E' l'appello che l'ex consigliere comunale di Cesena, Davide Fabbri, rivolge al sindaco Paolo Lucchi e agli organizzatori della manifestazione alla vigilia del Campionato Europeo di Trotto in programma sabato sera all'ippodromo. Per il gran finale sono stati organizzati i rituali fuochi d'artificio per festeggiare il vincitore

"Basta con i fuochi d'artificio". E' l'appello che l'ex consigliere comunale di Cesena, Davide Fabbri, rivolge al sindaco Paolo Lucchi e agli organizzatori della manifestazione alla vigilia del Campionato Europeo di Trotto in programma sabato sera all'ippodromo.
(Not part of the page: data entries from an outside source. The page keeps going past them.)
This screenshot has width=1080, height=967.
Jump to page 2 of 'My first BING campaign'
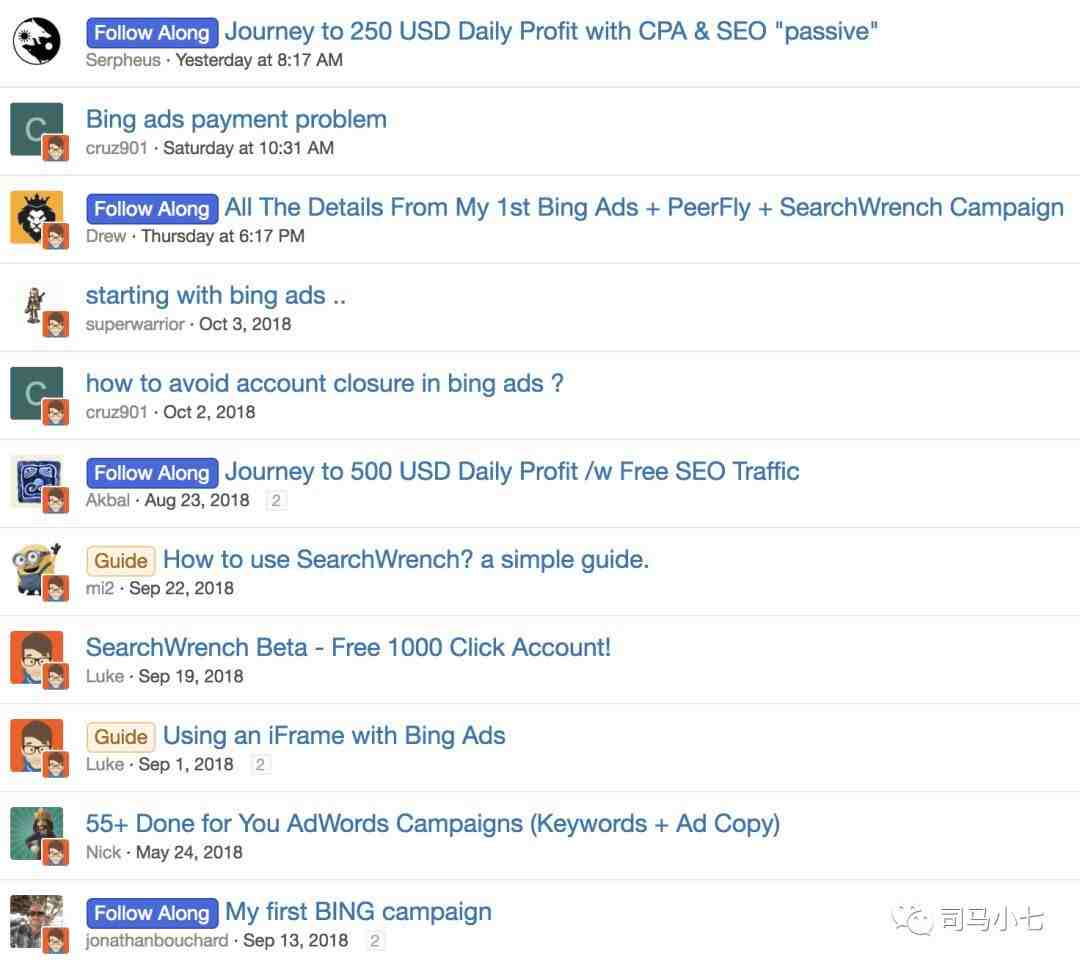coord(374,940)
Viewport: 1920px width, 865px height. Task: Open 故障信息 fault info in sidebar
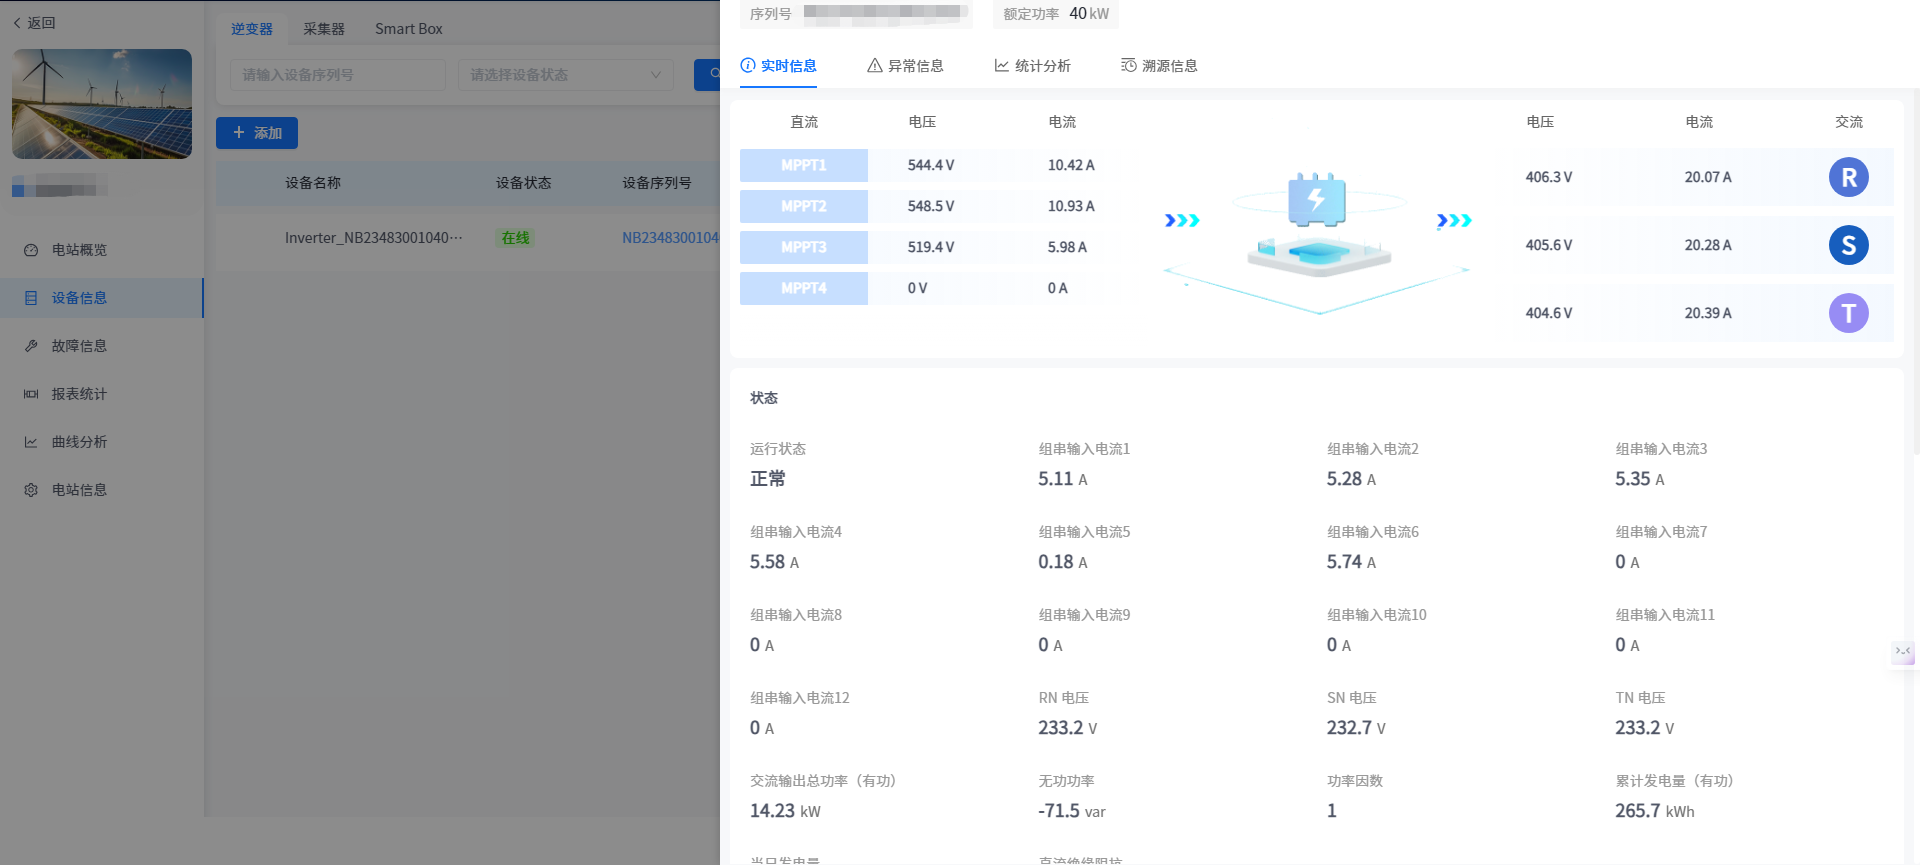[x=79, y=346]
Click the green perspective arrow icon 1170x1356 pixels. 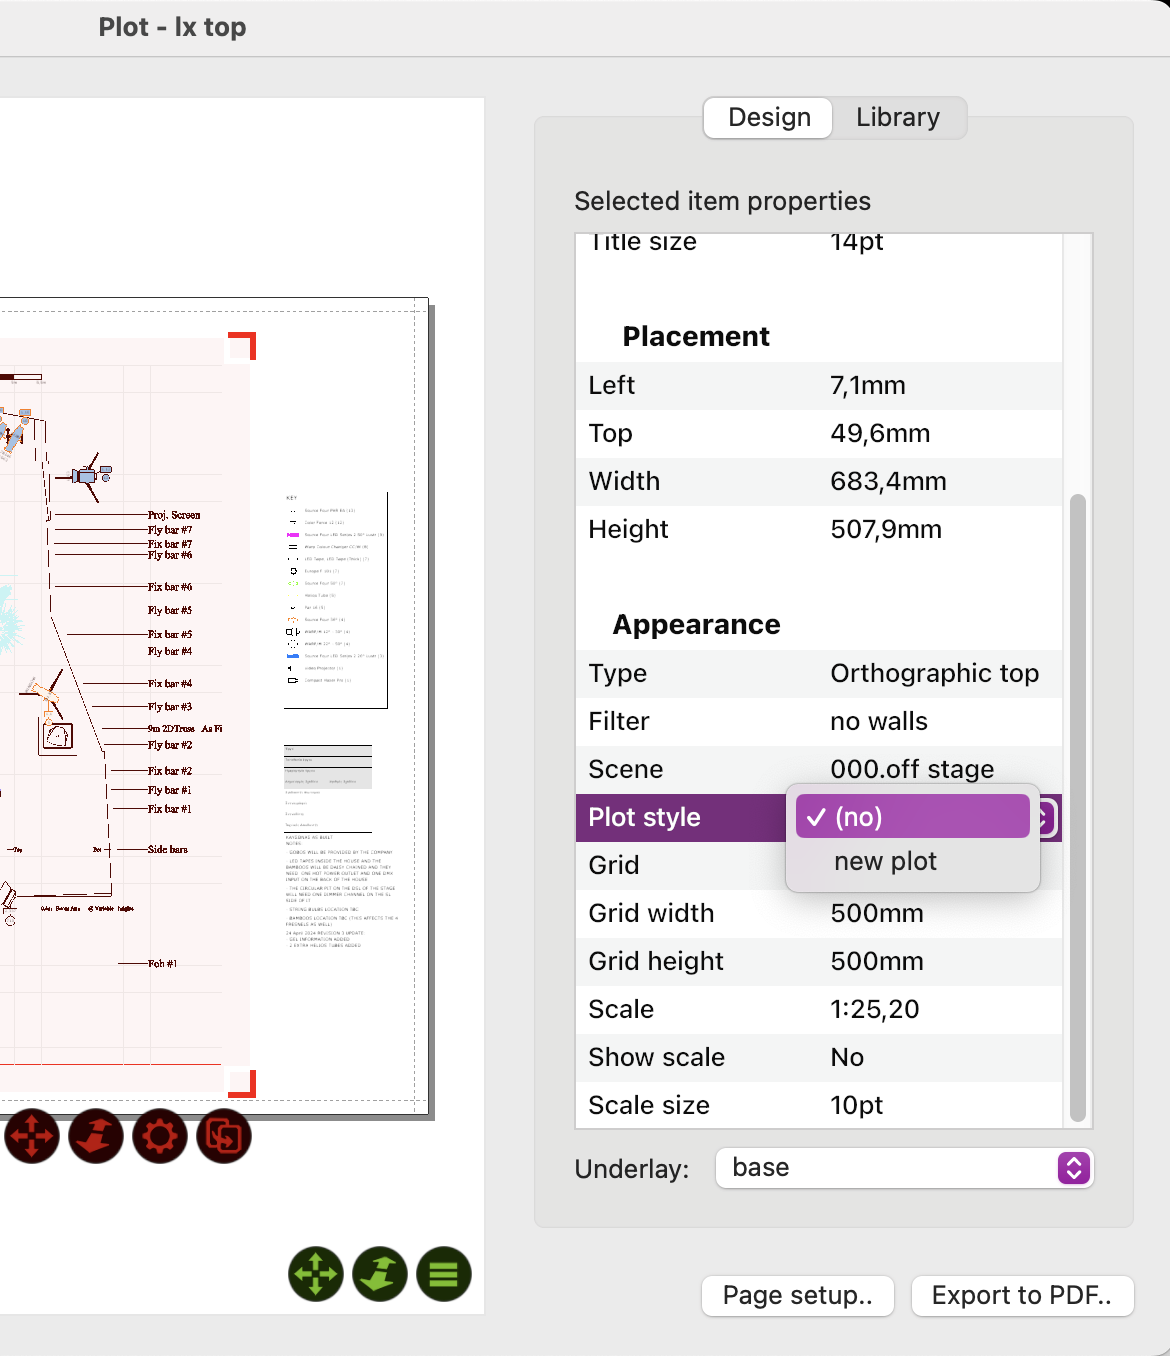pyautogui.click(x=380, y=1274)
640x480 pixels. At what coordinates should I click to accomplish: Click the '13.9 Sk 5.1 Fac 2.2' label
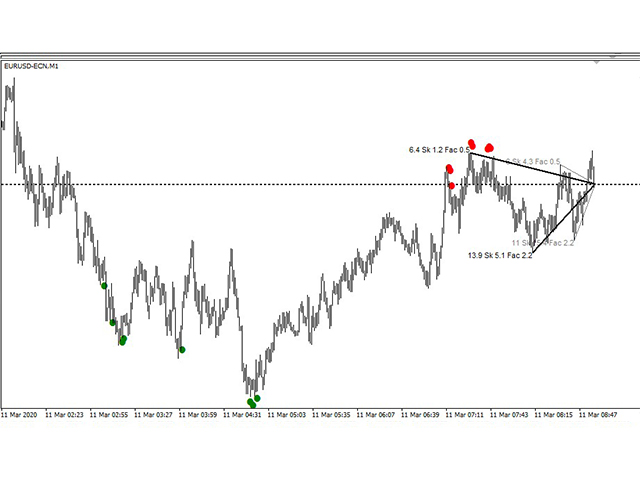pyautogui.click(x=500, y=256)
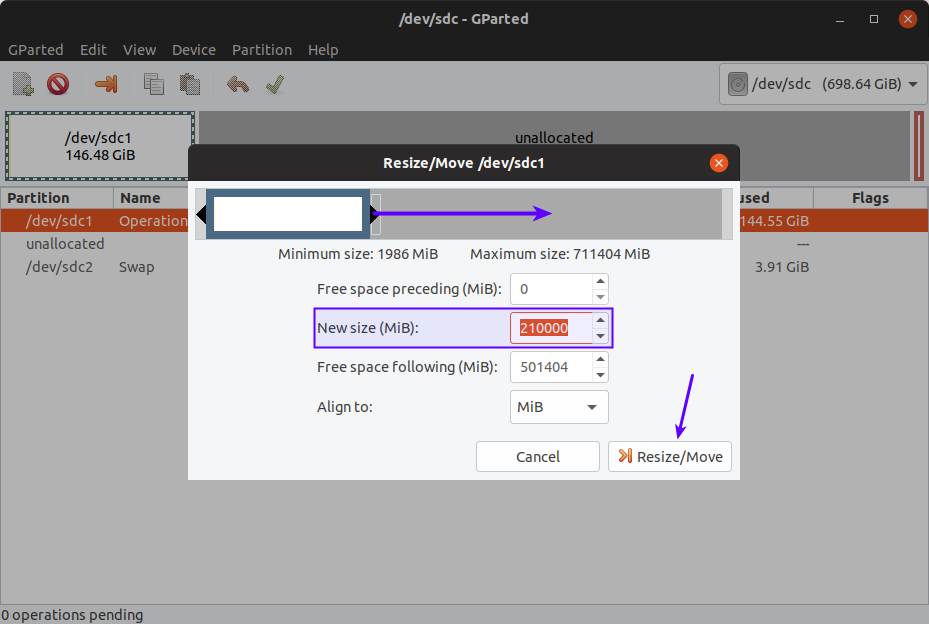Click the right handle of partition slider
This screenshot has height=624, width=929.
click(375, 214)
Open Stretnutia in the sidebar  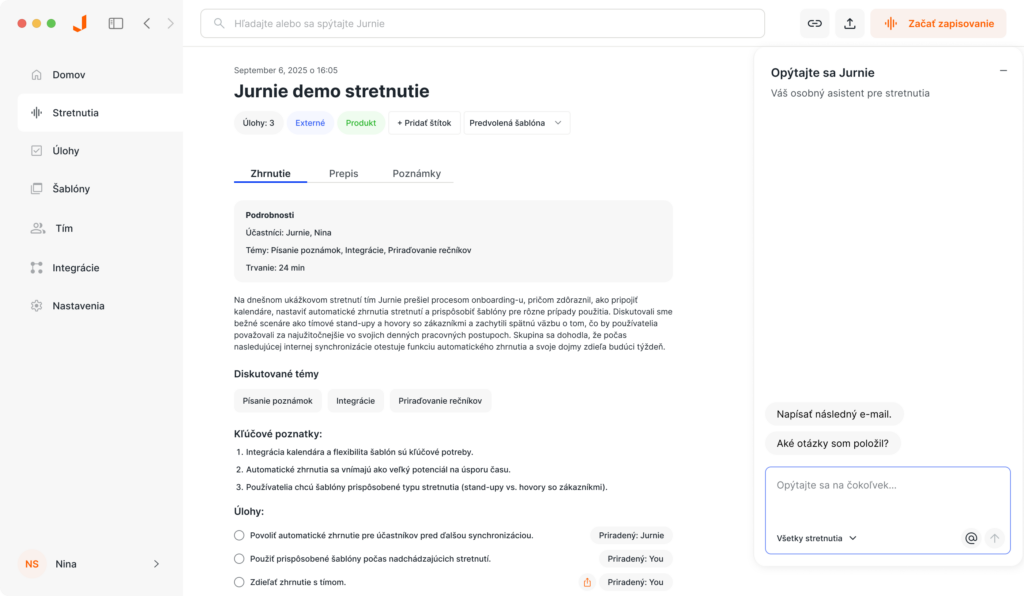coord(75,113)
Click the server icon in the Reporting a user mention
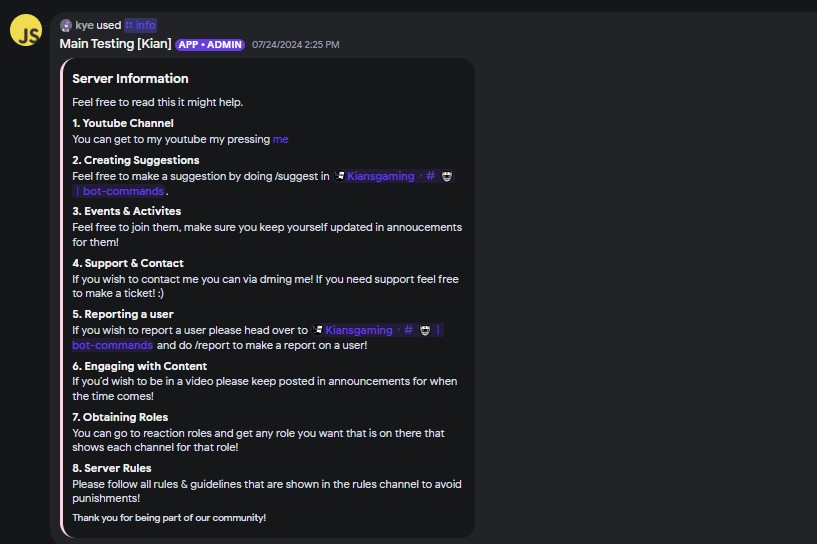The height and width of the screenshot is (544, 817). (318, 330)
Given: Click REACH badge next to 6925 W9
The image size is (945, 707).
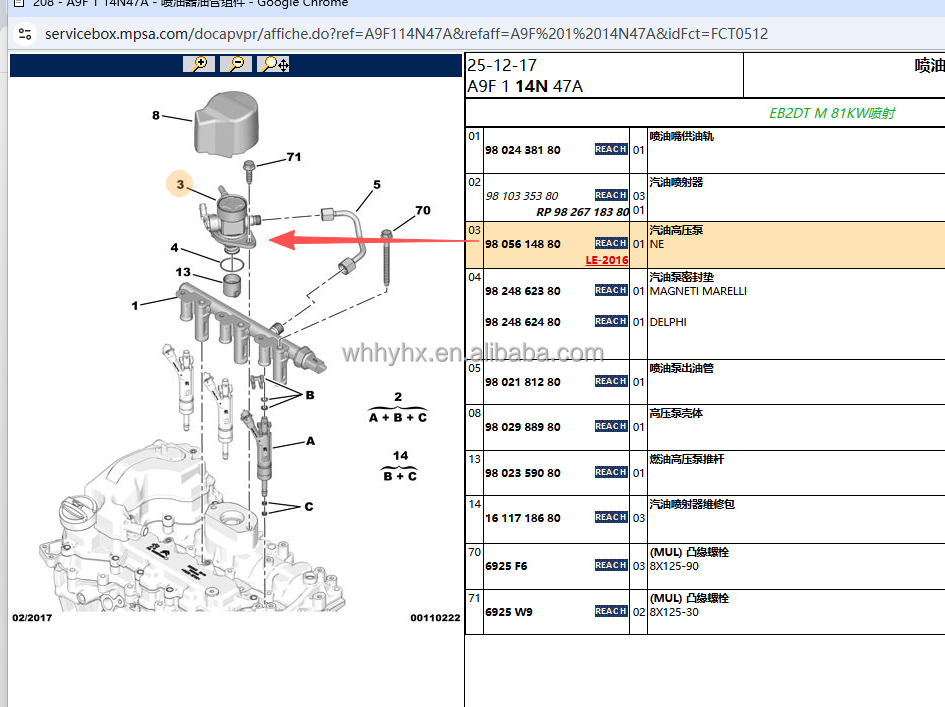Looking at the screenshot, I should click(x=611, y=611).
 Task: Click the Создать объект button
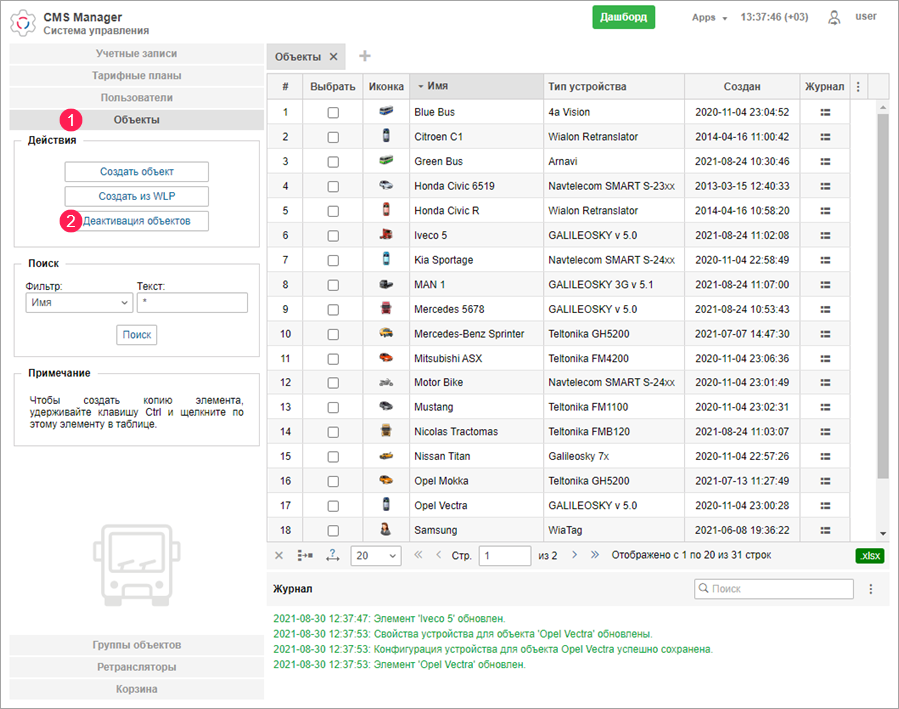(137, 172)
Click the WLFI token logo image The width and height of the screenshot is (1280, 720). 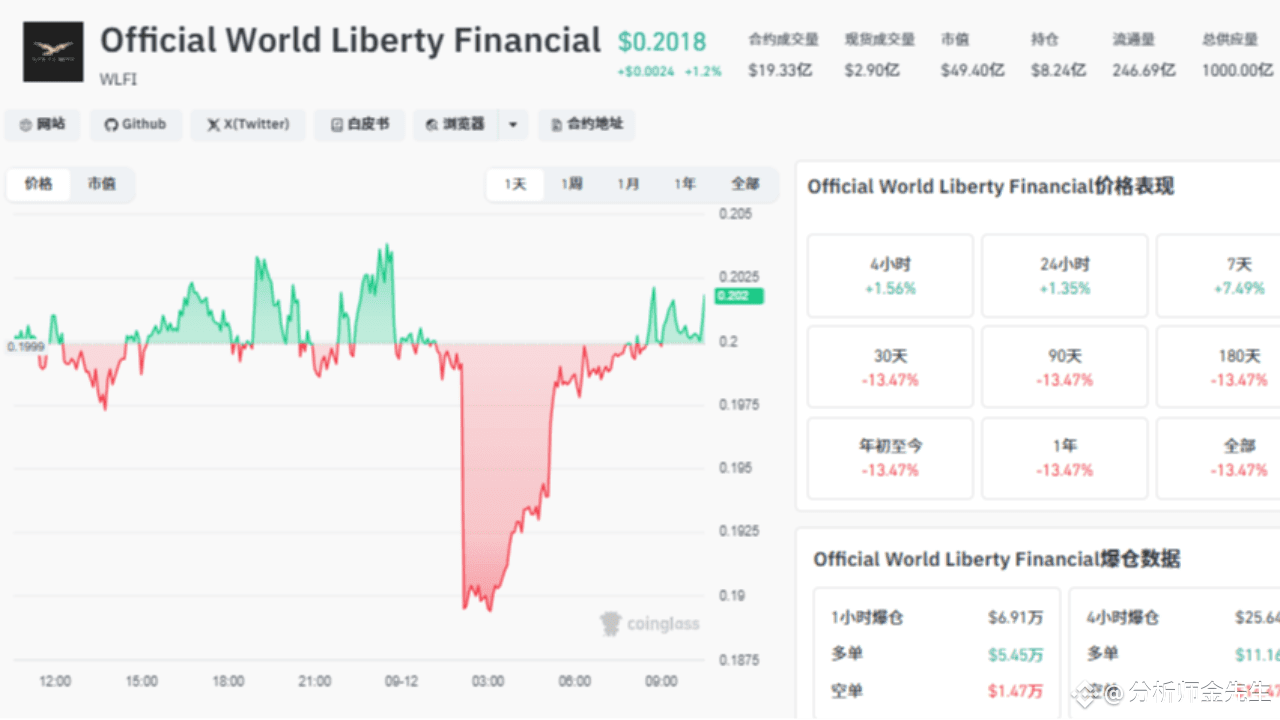point(54,52)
Per il gran finale è stato organizzato uno spettacolo pirotecnico per festeggiare il vincitore. "Da tempo proponiamo all'opinione pubblica ed alle istituzioni, la questione dell’abolizione dei fuochi artificiali - afferma Fabbri -. I fuochi sono occasione di gravissimo rischio, anche mortale, per i lavoratori. In quanto merce, determinano impatto ambientale e sanitario negativo sugli uomini e sugli animali; negativo pure l'impatto a livello di psicologia sociale; non a caso sono stati in passato un simbolo dell'Europa dei monarchi che cercavano, occasionalmente, di stupire le plebi nell'ambito di quella strategia oscurantista del potere che fu chiamata 'festa, farina e forca'".

"Se andiamo controcorrente (ma non ci pare), pazienza, sarebbe peggio andare nella direzione sbagliata. Se queste “tradizioni” venissero abolite il consenso sarebbe pressoché unanime, ma qualcuno le procrastina o per interesse o per pigrizia mentale; una sorta di coazione a ripetere in cui si smarrisce anche la motivazione per la quale si è, una volta, cominciato - continua l'ex consigliere comunale -. I fuochi artificiali associano penosamente consumismo, spreco, inquinamento e danni alla salute di tutti gli esseri viventi (compresi e soprattutto gli animali). La tutela degli animali non può continuare ad essere sottovalutato".

"Il WWF da anni ci ricorda che lo scoppio dei fuochi artificiali di notte causa agli animali danni incalcolabili; negli uccelli causa uno spavento tale che li induce a fuggire dai dormitori (alberi, siepi e tetti delle case), volando al buio alla cieca anche per chilometri, rischiando di morire sfracellati addosso a qualche muro, albero o cavo elettrico - conclude Fabbri -. Ai gatti, e soprattutto ai cani, crea forte stress e spavento tali da indurli a fuggire dai propri giardini e recinti, per scappare dal rumore a loro insopportabile e rischiando di finire vittime del traffico o di ostacoli non visibili al buio. Gli eventi della città non inquiniamoli con merci nocive e con simboli effimeri ed illusori".